At the byte level, X.509 is X.509 and there is no reason why the free SSL certificates would be any better or worse than the non-free -- the price is not written in the certificate. Any certificate provider can fumble the certificate generation, regardless of whether he gets paid for it or not.
The hard part of a certificate is outside of it: it is in the associated procedures, i.e. everything that is in place to manage the certificates: how the key holder is authenticated by the CA, how revocation can be triggered and corresponding information propagated, what kind of legal guarantee is offered by the CA, its insurance levels, its continuity plans...
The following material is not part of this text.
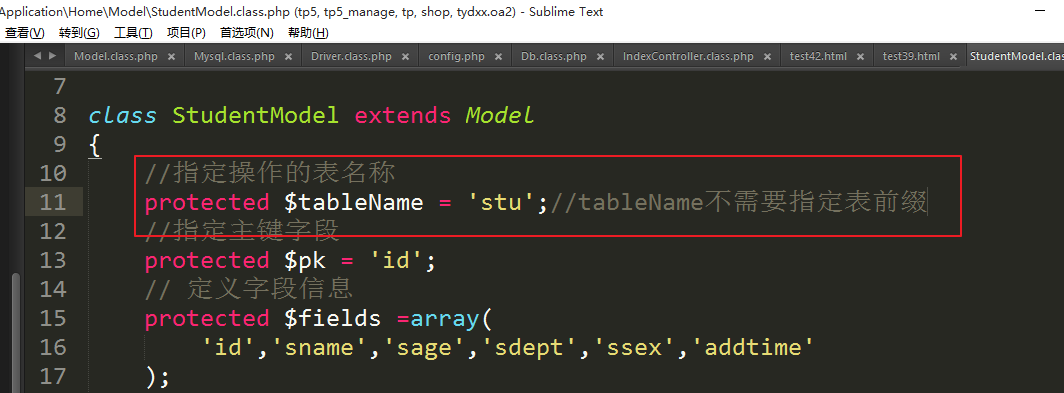Screen dimensions: 1064x393
Task: Click the left sidebar vertical scrollbar
Action: (x=16, y=333)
For the certificate buyer, the big value in a particular CA is where the CA succeeded in placing its root key (browsers, operating systems...). The vendors (Microsoft, Mozilla...) tend to require quite a lot of administrativia and legal stuff from the CA before accepting to include the CA root key in their products, and such things are not free. Therefore, a CA which could get its root key distributed but emits certificates for free has a suspicious business plan. This is why the free-cert dealers also offer paid certificates with some extra characteristics (certs which last longer, certs with wildcard names, extra authentication procedures...): at some point, the CA operators must have an incoming cash flow. But, ultimately, that's the CA problem, not yours. If they are willing to give away certificates for free and Microsoft is OK with including their root key as a "trusted by default key" then there is no problem for you in using such certificates.
Edit: and now there is Let's Encrypt, which is a free CA that got accepted by major browsers. Their business plan is not suspicious -- in fact, they don't have a business plan at all. They operate as a non-profit entity and they live from donations. Their found a nice niche: they got buy-in from major browser vendors who went on a crusade to kill non-HTTPS Web, and needed a free certificate issuer to convince admins of small Web sites to switch; and now, no browser vendor may leave because it would make them look complacent with regards to security.